We are just barely over halfway through the Easter season. As I’ve said before, Easter is generally the second-longest season of the year. It's a time of joyful celebration as we stand more often, forego the confession as a reminder of our walk with the resurrected Christ, and loudly proclaim Alleluia. This is the season of celebration, the season where life and love win, the season where we are lifted up from our heavy burdens and sins, the season of the Resurrection.
But did you notice anything in particular about today's gospel reading? This isn't a typical, “What did you hear,” Bible study question; but a, “What did you notice?” That question, I think, opens us up to see and hear over a wider context.
So . . . what did you notice? Did you notice who Jesus was talking to in this passage? (The Pharisees following the healing of the blind man). Did you notice where this story takes place? (Jerusalem). Did you notice when this story takes place? (Before the raising of Lazarus). What do you notice?
Did you notice that this is not a post-resurrection story? In this Easter season when we celebrate the risen Christ, the lectionary does not give us seven weeks of post-resurrection stories. We will not hear the story of the disciples on the road to Emmaus. We will not hear about Jesus cooking breakfast on the beach. We will not hear Jesus ask Peter, “Do you love me?” We will not hear the Great Commandment. We will not hear another post-resurrection story for the rest of Easter.
Why is that? Why, in this season of resurrection and new life, are we not given stories of resurrection and new life throughout the whole season?

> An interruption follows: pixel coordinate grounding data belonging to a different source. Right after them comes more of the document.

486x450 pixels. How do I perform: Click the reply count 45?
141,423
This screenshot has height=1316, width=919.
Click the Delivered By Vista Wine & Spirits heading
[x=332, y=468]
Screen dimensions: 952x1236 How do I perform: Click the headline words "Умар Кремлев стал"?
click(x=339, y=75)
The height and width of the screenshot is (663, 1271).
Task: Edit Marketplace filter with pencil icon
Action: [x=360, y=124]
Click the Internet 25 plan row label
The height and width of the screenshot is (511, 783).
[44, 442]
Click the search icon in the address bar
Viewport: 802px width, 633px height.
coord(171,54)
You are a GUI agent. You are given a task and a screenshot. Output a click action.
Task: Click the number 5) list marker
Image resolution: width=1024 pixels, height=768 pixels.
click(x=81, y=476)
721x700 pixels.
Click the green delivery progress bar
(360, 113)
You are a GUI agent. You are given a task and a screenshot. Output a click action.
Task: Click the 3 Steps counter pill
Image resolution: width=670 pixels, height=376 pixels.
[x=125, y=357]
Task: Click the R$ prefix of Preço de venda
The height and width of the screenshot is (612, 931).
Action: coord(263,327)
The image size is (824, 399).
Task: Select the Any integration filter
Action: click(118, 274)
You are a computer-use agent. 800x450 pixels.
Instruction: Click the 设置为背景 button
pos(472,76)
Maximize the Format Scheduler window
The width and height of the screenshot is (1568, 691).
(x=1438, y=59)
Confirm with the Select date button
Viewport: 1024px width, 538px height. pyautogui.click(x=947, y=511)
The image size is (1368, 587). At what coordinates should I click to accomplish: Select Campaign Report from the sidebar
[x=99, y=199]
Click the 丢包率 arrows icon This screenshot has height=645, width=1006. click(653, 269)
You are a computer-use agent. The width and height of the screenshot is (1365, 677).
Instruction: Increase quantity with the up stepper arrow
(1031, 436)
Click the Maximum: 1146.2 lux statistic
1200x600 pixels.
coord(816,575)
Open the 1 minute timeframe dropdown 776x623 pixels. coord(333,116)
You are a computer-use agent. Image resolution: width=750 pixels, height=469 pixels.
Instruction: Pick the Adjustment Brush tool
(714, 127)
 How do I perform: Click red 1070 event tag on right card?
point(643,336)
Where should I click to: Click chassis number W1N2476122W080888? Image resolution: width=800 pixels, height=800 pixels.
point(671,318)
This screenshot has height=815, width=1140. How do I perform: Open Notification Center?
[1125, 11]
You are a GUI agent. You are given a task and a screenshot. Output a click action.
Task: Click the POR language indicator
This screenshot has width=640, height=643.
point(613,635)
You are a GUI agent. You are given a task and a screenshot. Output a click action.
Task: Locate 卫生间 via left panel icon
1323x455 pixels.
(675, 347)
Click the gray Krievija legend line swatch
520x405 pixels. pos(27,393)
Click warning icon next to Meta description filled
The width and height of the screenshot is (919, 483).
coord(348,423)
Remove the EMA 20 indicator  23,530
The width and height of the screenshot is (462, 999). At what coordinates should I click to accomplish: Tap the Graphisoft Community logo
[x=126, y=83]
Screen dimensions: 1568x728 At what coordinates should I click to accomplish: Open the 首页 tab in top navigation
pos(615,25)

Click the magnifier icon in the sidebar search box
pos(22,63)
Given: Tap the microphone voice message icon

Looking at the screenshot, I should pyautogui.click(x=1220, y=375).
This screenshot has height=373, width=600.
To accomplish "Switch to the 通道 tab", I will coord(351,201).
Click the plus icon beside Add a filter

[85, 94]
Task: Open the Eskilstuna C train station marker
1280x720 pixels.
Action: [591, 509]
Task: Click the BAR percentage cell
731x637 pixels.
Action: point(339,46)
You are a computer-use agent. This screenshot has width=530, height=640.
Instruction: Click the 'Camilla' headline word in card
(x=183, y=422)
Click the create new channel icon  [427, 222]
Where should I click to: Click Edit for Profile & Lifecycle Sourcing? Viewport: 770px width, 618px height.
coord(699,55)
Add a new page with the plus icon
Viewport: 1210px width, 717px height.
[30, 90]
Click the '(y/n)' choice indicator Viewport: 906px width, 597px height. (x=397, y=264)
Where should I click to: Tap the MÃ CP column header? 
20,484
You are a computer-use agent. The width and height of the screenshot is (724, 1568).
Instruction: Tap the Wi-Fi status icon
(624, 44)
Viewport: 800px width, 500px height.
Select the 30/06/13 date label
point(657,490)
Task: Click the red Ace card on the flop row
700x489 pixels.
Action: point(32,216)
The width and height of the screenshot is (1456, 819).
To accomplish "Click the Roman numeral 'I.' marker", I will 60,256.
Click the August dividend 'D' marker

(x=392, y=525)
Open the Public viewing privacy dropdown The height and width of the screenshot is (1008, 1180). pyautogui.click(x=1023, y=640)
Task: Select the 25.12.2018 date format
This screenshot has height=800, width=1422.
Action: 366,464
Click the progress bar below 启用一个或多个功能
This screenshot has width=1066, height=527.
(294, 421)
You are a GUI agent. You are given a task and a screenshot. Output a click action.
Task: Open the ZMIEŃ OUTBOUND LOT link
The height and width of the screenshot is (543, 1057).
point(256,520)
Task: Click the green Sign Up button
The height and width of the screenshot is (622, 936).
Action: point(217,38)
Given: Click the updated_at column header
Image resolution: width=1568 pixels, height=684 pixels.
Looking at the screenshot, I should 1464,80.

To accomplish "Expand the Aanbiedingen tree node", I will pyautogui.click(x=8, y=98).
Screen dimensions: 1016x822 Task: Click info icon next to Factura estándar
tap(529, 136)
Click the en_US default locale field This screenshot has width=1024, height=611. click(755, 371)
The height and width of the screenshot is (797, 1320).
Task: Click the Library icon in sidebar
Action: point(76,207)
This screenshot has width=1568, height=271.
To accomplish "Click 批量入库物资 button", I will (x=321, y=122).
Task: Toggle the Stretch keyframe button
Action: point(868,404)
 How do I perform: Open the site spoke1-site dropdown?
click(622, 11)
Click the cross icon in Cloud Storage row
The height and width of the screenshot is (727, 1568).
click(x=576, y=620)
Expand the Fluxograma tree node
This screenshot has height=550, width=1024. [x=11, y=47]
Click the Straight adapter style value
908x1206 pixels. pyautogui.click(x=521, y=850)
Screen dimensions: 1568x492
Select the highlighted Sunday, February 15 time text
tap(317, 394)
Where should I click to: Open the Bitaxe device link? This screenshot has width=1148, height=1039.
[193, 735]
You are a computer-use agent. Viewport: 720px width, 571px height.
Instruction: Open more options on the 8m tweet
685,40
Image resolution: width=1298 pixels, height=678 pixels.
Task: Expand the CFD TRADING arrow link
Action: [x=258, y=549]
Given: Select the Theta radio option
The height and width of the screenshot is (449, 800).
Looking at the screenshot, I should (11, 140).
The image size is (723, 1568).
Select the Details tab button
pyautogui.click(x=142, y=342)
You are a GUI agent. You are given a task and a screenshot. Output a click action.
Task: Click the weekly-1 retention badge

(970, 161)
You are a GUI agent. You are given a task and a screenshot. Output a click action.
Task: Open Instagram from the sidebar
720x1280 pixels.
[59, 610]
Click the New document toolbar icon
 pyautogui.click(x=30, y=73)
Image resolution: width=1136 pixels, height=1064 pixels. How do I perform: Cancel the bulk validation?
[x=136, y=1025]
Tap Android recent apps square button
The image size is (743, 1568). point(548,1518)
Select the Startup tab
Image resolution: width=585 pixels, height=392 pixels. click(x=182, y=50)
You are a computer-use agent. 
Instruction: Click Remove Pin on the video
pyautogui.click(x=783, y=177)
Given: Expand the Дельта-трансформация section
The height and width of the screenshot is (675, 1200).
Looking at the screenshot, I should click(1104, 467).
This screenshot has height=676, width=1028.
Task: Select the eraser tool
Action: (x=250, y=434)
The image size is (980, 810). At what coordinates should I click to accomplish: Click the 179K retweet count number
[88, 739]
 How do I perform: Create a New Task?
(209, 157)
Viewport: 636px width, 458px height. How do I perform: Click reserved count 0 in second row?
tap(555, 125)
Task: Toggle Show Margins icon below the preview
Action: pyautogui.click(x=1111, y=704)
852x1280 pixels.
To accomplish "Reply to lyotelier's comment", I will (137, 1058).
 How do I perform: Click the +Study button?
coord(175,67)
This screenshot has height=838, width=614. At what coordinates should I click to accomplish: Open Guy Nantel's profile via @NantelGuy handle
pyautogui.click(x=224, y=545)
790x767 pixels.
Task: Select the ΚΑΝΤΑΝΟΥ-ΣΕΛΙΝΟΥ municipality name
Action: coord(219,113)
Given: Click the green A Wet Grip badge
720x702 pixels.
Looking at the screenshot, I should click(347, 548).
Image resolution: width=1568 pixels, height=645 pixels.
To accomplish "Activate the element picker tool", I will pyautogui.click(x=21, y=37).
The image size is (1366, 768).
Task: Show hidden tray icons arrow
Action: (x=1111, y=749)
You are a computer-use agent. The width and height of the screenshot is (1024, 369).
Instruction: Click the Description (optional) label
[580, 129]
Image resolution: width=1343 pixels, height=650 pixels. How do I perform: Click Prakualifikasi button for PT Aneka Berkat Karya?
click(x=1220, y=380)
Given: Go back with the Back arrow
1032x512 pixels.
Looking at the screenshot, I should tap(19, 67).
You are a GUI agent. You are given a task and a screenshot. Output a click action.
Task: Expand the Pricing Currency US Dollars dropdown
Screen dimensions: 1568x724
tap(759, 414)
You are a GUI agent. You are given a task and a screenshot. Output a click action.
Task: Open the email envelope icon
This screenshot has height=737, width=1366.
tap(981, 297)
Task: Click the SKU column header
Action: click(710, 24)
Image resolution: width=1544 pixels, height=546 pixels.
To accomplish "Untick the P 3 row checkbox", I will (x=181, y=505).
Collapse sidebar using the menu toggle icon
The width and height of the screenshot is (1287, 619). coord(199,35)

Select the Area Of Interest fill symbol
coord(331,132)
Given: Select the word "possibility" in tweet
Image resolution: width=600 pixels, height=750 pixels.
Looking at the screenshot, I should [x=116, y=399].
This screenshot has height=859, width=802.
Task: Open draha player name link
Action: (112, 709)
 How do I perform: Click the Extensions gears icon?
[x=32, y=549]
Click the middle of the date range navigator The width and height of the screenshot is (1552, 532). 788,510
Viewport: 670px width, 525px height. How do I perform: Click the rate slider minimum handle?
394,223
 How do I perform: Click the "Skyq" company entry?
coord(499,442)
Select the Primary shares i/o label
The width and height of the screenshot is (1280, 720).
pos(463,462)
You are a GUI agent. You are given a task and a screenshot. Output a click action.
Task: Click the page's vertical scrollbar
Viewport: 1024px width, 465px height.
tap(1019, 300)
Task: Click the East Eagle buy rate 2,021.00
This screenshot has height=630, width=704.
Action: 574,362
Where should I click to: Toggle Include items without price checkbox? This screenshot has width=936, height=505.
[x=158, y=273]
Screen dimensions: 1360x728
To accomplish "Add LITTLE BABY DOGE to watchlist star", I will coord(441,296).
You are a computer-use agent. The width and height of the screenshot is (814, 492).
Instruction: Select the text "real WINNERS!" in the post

I could be wrong, but I think the reason we only get three post-resurrection stories is because the next four Sundays, including today, are to be looked at liturgically as our preparation for Jesus' final departure. Over the course of the Triduum we experienced the shock, sorrow and joy of Jesus' crucifixion, death and resurrection. That Easter joy was expressed through the past three Sundays of resurrection stories: the day of Resurrection, the appearance of Jesus to the ten and eleven in the locked house, and Jesus asking for some fish.
Continual joy is hard to live into, though. The joy of a new baby eventually gives way to every day living; as does the joy of a new love, a new marriage, a new call, a new whatever. Eventually we need to get on with our lives. So even though this Resurrection joy may not dominate our lives, one would hope that that Resurrection joy informs how we live our lives on a daily basis.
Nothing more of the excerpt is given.